# List of tasks:
1) Can you copy the essay about Alan Gross and the Castro regime word for word, starting at "Meanwhile, the triumphal" and ending at "of the State."?
2) Could you keep writing the essay on Alan Gross and the five spies' return to Cuba, picking up after its final sentence?

*** Opening Passage to read ***

Look at Me, Miami and, If You Value Your Death, Don’t Cry / Orlando Luis Pardo Lazo

Alan Gross, like every North American who comes in contact with the Castro regime and defends it even from within a captivity of little lies — attacking his own government with million-dollar demands — is a bad man. Gross’s little suicide threats, his lack of solidarity with Cubans in exile and civil society on the Island, his backward religiosity of psalms and miracle-mongering, his complicit silence as to the assassinations committed by the Castro regime while he was supposedly in prison, his lawyer subsidized by Havana, his support of the lifting of an embargo that had not appeared to be his concern when he was contracted by USAID, his servile flattery of President Obama, his admiring loyalty to the sacrosanct balls of Raúl, his suspicious loss of dentition at the record pace of one tooth per year, his (and his wife’s) insipid leftist pose, in short, what a fossil, what fealty, what Submerged States of Fidelity…

Meanwhile, the triumphal return to the Island of the 5 deadly spies, with their muscles worthy of hand-to-hand combat, their vacant stares of those who know themselves to be puppets of a dismal power that can pulverize them at any time, with their exaggerated dentitions, surrounded by a people who for decades have not been even plebes, a perverse and impoverished populace, terrified in their fear that swings from meanness to mediocrity, jabbering with the neighbors in a language that we free Cubans do not know because it is a jargon of the stable, of the State.

*** Closing Passage to read ***
*** Opening Source information ***

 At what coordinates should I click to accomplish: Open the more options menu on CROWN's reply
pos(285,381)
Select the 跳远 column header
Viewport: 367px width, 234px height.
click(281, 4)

*** Closing Source information ***

# Your written answers:
1)
Meanwhile, the triumphal return to the Island of the 5 deadly spies, with their muscles worthy of hand-to-hand combat, their vacant stares of those who know themselves to be puppets of a dismal power that can pulverize them at any time, with their exaggerated dentitions, surrounded by a people who for decades have not been even plebes, a perverse and impoverished populace, terrified in their fear that swings from meanness to mediocrity, jabbering with the neighbors in a language that we free Cubans do not know because it is a jargon of the stable, of the State.

2)
My Fellow Cubans, let us not kid ourselves. The stupidity of our country can be reined-in by taking advantage of this umpteenth criminal juncture in our history. We will never live in liberty. The Earth is cursed against our volatile beauty. The race that inhabits the Island is infected and cannot be decontaminated. The lucid ones, the virtuous ones, escape without ever looking over their shoulders, or else they will pay the brave price of being martyrs killed in cold blood, like the holy souls Laura Pollán and Oswaldo Payá.

The stampede cannot be stopped now in Miami. It is too late for us to remain so close to evil. We must run away, further and further to the north of the world. Throughout generations upon generations, the Castroites have become millionaires in South Florida. Castroism is the factual and media-conscious law in the Cuban exile community. It is the majority. The Cuban-American sensibility in itself is an insular invention: with that nostalgia bent-over and submissive to a frigid Fidelism, with that vernacular that sounds taken out of Google Talk, with those gold trinkets of 19.59 carats and eyebrows groomed to delirium. Please.

The legislators of Florida count for nothing. What does rule is the corrupting power of the mafias that Fidel has institutionalized in Miami, from the church to the academy, from the marinas to the slaughterhouses, from the swamp to the cane field, from the airport to its horrendous museums and mausoleums, with their fairs and their colleges and their constant kitsch, from the restaurants to the Revolution itself.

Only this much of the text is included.